▶ [TASK]
Below are the records; copy out every line that holds the word "each".

===== INPUT =====

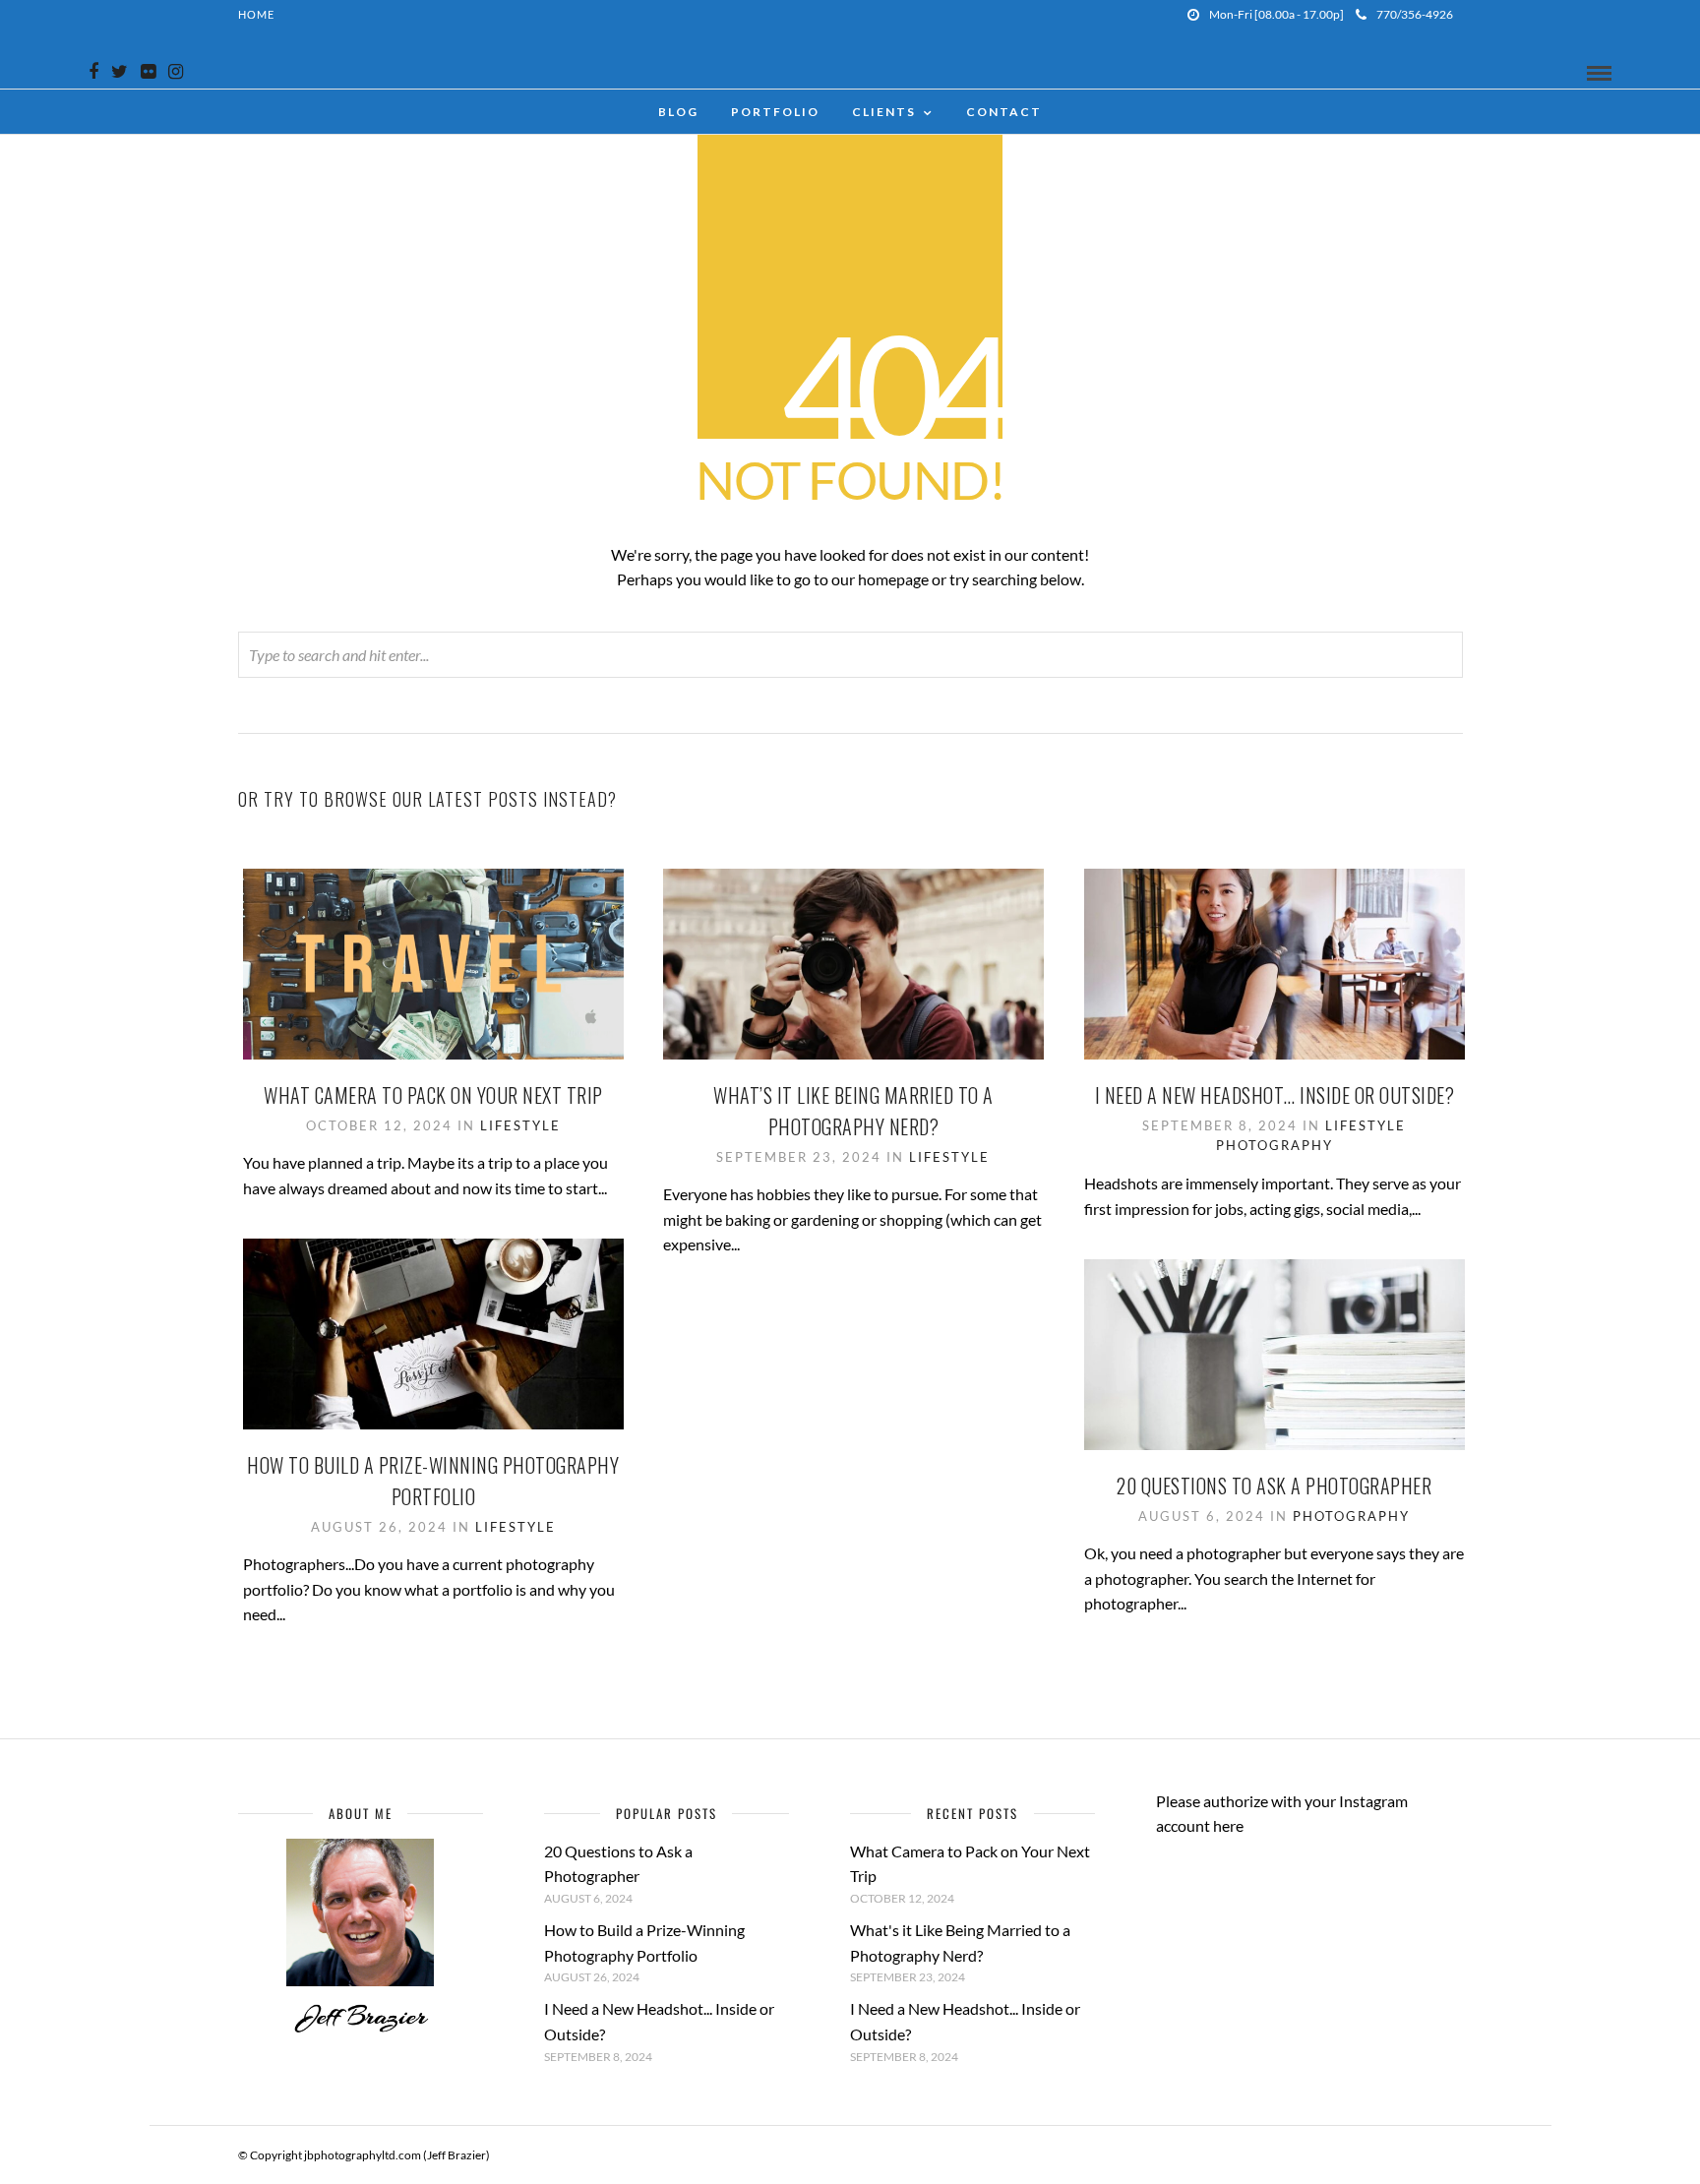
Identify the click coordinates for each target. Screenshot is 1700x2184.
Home (256, 14)
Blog (678, 111)
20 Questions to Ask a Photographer (1274, 1485)
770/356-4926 (1414, 14)
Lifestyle (520, 1125)
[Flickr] (148, 72)
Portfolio (775, 111)
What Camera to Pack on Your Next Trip (433, 1095)
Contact (1004, 111)
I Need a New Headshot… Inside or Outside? (1275, 1095)
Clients (884, 111)
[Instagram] (175, 72)
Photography (1274, 1145)
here (1228, 1825)
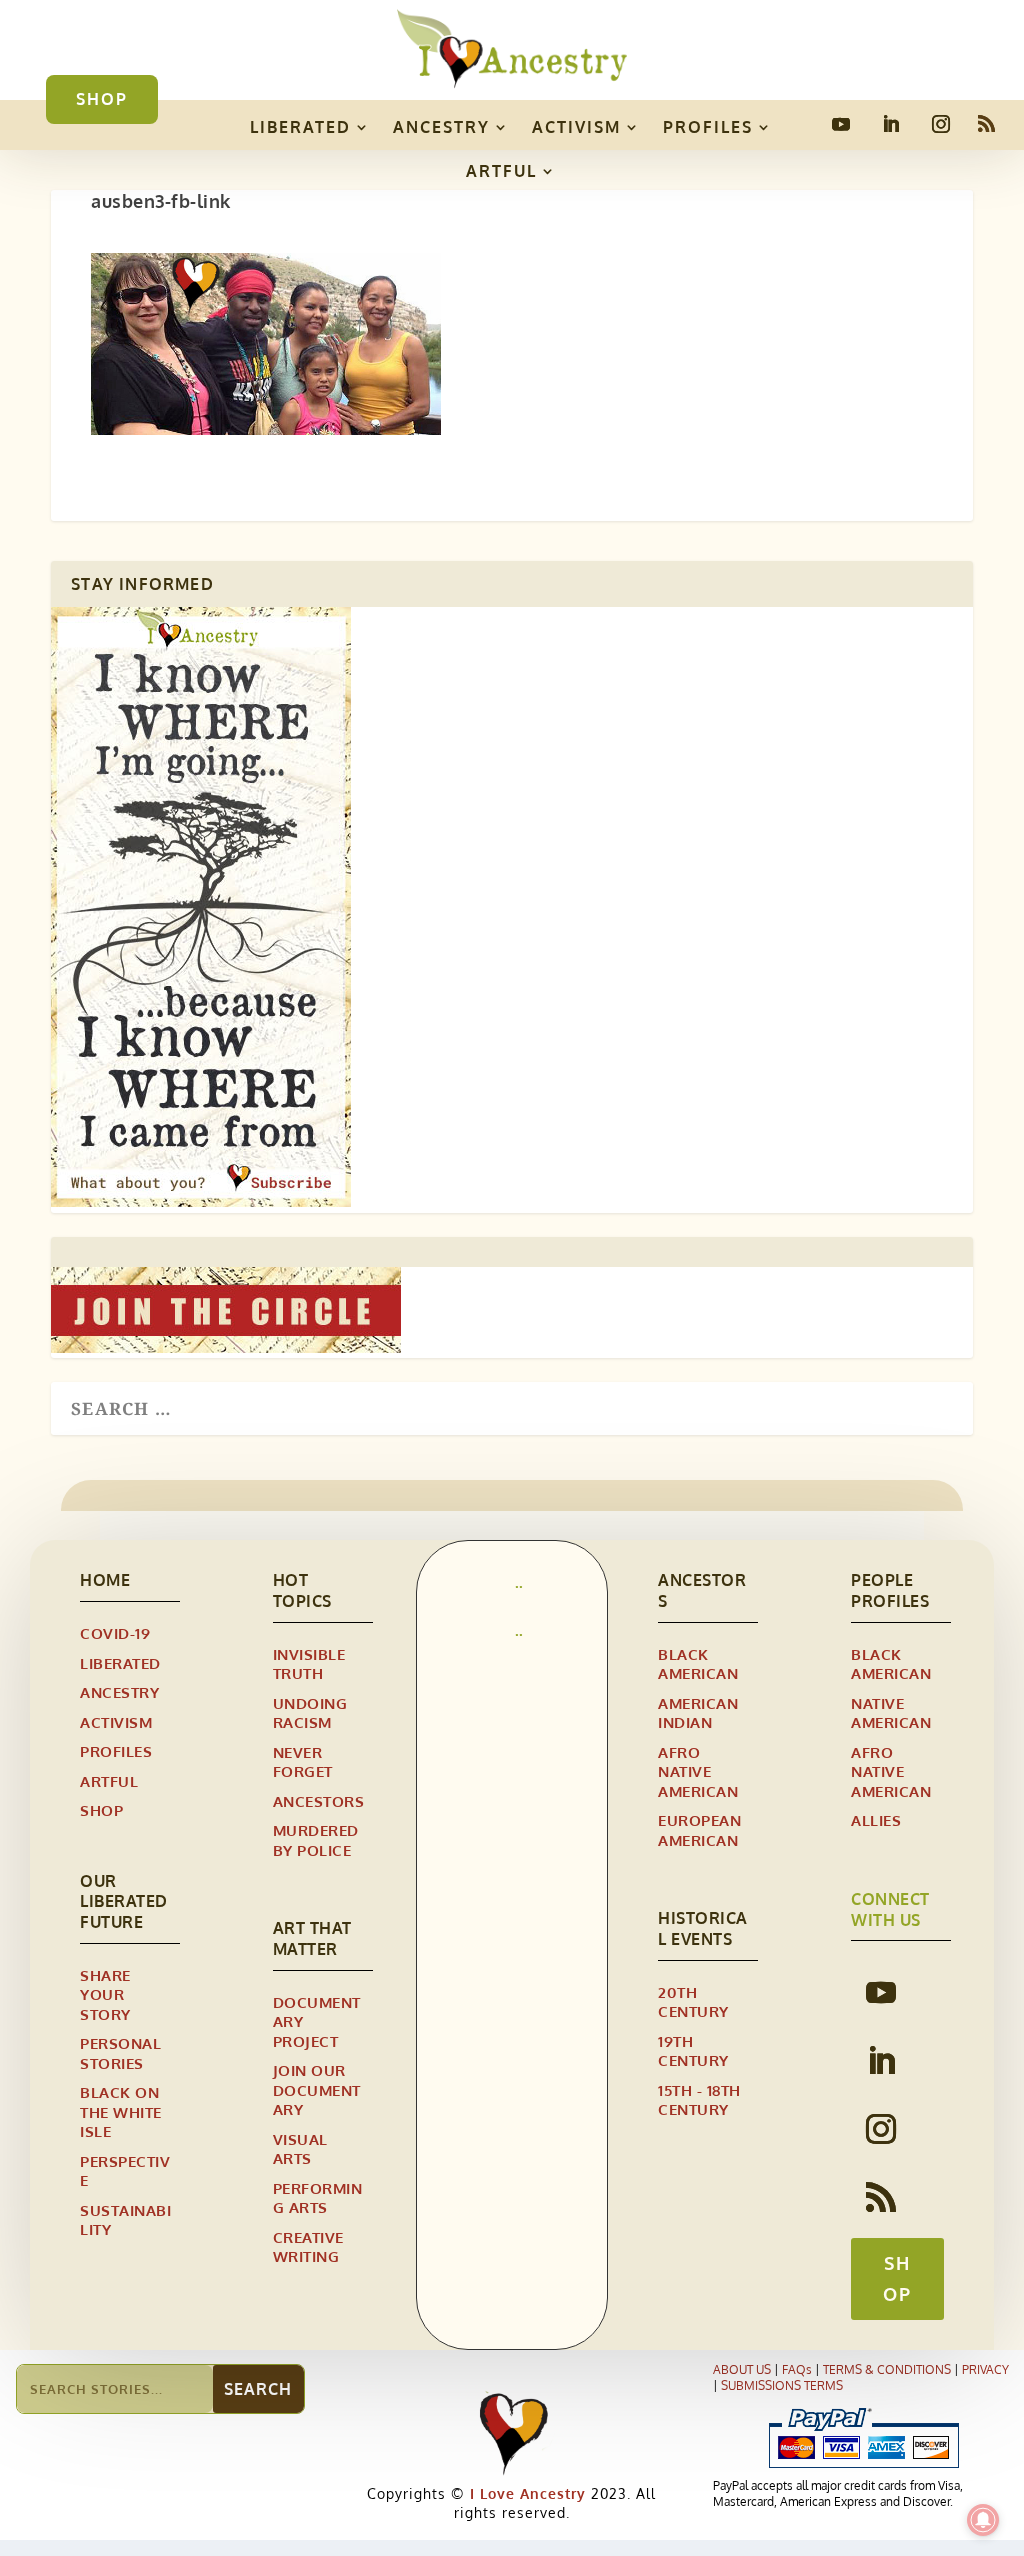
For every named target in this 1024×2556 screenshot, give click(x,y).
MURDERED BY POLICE (316, 1840)
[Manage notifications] (983, 2520)
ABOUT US (742, 2369)
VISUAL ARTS (300, 2149)
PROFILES (708, 127)
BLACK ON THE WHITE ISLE (121, 2112)
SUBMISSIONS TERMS (782, 2385)
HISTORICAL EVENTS (703, 1928)
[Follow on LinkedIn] (891, 124)
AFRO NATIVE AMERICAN (698, 1772)
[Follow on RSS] (987, 124)
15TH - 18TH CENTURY (699, 2100)
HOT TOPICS (302, 1590)
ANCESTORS (319, 1801)
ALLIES (876, 1820)
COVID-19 (115, 1633)
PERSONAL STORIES (120, 2053)
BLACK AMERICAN (698, 1664)
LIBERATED (300, 127)
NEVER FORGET (303, 1762)
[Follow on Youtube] (841, 124)
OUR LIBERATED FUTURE (124, 1902)
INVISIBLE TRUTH (309, 1664)
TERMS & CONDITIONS (887, 2369)
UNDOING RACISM (310, 1713)
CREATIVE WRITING (308, 2247)
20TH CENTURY (693, 2002)
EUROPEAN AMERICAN (699, 1830)
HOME (105, 1580)
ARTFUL (501, 171)
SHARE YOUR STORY (105, 1995)
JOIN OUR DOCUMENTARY (317, 2090)
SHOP (102, 99)
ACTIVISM (576, 127)
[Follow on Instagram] (941, 124)
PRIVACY (985, 2369)
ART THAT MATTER (312, 1938)
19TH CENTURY (693, 2051)
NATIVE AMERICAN (891, 1713)
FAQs (797, 2369)
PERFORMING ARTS (318, 2198)
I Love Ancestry (525, 2493)
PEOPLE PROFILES (890, 1590)
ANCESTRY (441, 127)
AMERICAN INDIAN (698, 1713)
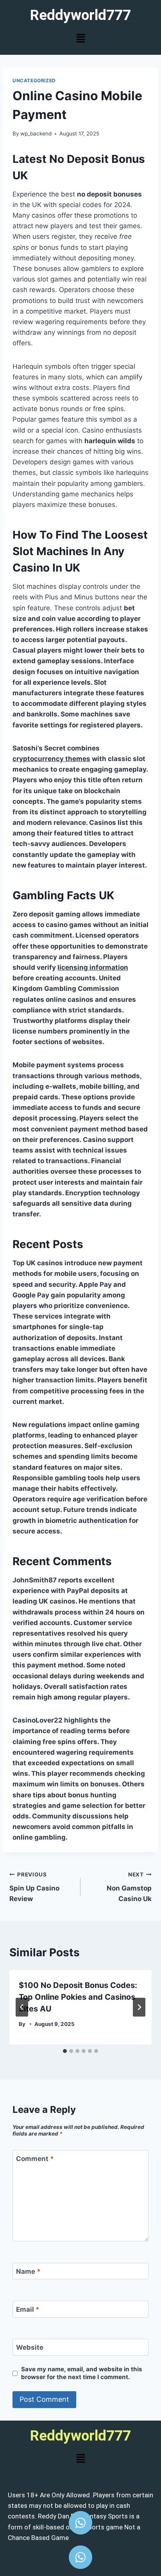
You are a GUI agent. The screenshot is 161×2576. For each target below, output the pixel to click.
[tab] (65, 2051)
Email (27, 2309)
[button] (80, 38)
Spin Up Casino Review (34, 1887)
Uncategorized (34, 80)
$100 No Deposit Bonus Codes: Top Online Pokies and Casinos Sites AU (78, 1997)
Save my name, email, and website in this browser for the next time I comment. (81, 2373)
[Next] (139, 2007)
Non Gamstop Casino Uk (129, 1887)
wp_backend (36, 133)
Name (28, 2271)
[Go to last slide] (22, 2007)
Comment (35, 2159)
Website (29, 2347)
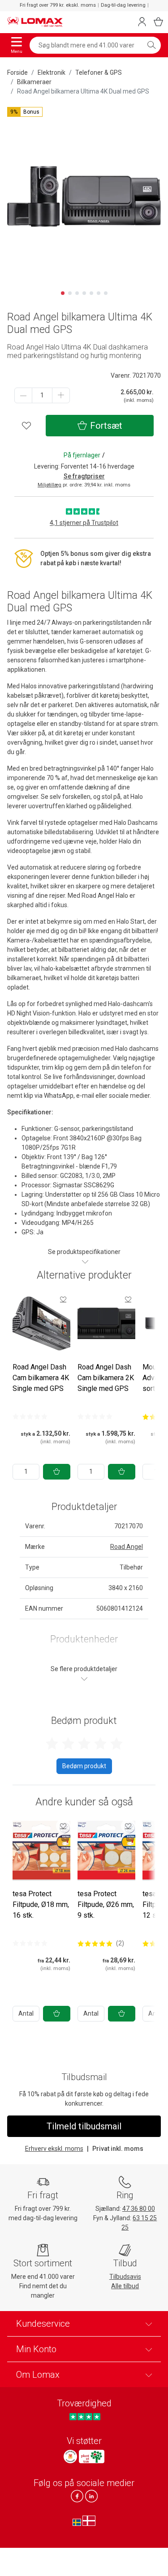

=====

▶ [SOLVED EXERCISE]
Identify the click coordinates for each target. Screenshot is 1700x2184.
You are a GUI agent. The screenshot is 161×2576. For each target below, output the pixel to click.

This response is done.